I realize a therapist or psychiatrist has a limited amount of time in an intake to delve into what’s going on in a person’s life.
Yet I make the case for asking thoughtful questions as a follow-up to what the patient has told you instead of making an automatic assumption about what they’re capable of.
This blog entry is my Open Letter to Providers: stop stigmatizing and stereotyping the very individuals you’re in business to treat and to help recover.
If you think a person diagnosed with schizophrenia or another mental illness can’t recover: why exactly did you go into this field if you don’t think that what you do can help others recover?

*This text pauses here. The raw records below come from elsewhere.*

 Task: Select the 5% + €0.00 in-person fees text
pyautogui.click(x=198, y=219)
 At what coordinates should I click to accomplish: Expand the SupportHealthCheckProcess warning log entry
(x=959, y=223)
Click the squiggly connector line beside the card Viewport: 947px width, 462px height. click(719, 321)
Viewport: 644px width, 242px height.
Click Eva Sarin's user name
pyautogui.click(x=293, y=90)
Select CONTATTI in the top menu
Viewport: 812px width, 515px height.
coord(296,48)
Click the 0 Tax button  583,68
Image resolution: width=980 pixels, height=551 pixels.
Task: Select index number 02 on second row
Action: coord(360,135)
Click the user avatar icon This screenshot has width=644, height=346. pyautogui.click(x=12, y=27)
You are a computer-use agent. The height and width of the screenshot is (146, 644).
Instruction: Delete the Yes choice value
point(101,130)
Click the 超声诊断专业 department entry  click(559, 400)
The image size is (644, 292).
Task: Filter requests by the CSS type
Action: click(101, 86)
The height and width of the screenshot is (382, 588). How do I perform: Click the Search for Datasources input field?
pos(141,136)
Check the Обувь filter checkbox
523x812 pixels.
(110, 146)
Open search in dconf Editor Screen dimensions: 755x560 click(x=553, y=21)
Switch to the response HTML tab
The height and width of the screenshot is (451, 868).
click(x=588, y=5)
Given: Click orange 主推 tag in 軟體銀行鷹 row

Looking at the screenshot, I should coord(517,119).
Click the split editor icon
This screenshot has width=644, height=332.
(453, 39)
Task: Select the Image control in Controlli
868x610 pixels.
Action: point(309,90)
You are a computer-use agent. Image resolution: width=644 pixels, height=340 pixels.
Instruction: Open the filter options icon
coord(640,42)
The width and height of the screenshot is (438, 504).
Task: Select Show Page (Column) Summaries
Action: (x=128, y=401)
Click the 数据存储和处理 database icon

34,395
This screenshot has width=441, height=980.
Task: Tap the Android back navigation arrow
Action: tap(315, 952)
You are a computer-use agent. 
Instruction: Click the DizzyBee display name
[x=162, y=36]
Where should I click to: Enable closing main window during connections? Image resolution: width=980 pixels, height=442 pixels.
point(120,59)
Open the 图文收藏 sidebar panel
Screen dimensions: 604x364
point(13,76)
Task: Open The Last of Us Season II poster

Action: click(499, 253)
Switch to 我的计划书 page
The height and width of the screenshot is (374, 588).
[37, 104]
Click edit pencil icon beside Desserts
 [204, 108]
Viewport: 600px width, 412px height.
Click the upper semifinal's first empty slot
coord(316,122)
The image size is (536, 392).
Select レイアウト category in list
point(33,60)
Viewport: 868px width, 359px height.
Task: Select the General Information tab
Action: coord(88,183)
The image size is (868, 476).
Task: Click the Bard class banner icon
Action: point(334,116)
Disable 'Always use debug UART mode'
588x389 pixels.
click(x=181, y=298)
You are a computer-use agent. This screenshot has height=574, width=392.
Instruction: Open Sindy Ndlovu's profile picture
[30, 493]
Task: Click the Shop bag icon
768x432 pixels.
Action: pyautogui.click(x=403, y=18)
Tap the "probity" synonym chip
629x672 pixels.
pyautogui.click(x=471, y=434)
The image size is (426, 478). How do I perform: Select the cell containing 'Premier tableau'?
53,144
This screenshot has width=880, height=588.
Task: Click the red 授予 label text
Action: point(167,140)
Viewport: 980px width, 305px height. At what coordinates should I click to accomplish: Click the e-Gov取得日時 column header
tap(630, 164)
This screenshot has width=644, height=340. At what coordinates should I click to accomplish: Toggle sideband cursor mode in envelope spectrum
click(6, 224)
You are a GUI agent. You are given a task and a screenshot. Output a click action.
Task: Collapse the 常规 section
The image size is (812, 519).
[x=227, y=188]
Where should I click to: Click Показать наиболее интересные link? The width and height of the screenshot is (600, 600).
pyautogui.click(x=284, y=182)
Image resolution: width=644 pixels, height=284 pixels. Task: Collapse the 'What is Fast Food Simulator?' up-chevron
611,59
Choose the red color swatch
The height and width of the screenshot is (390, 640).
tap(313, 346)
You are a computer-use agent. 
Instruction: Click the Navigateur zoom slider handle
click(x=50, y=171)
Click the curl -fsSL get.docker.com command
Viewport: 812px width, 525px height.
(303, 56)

Do you take great pride in “spinning your wheels” as the saying goes without moving anywhere in what you can do for patients?
I was told I was too low-functioning for therapy. Years later I was told I was too high-functioning for therapy. I was told I couldn’t possibly have schizophrenia. I was told that going into therapy would set me back and jeopardize my recovery.
Four different therapists: four wildly divergent assessments.
If you are a provider, I urge you to change your mind about what people diagnosed with schizophrenia or another mental illness can do. You’re responsible for your actions. If you don’t think we can recover, what do you think we can do with our lives?
Do you really take pride in spinning your wheels when you think no one can recover?
Do you really think stringing us along in endless “treatment” that could lead to dependency and despair instead is the right thing to do?
This reflects on your own self-worth as much as it reflects on your patients.
Take a tip from a doctor who told me: “The only acceptable treatment outcome is total symptom relief.”
Bella De Paulo, PhD in her book Singled Out detailed a research study that bordered on being unethical in my opinion. A teacher was told certain students were intelligent and other students weren’t smart. Don’t you know the results of the study showed that the teacher treated the supposedly intelligent students in a positive way and they got better grades? The teacher reacted differently to the allegedly stupid kids and those kids got poor grades.
Providers have an extra requirement to do no harm to their patients.
Not everyone is like me and is going to champion herself and her goal of getting a full-time job and living independently. Twenty-five years after I dared do that I will always wonder why I was able to believe in myself and think I could do what I set out to do. The reason I was able to speak out might always elude me.
This is why I will not ever place the goal of getting to recovery solely on the actions of the individuals diagnosed with schizophrenia or another mental illness. Not everyone sees a mountain like I did and wants to move it. Most people need encouragement and positive feedback along the way in their recovery.
I’ll end here by saying that if you’re a provider, you owe it to yourself to elevate the status of your patients: in your eyes, in their eyes.
Change your mind and you just might change another person’s life for the better.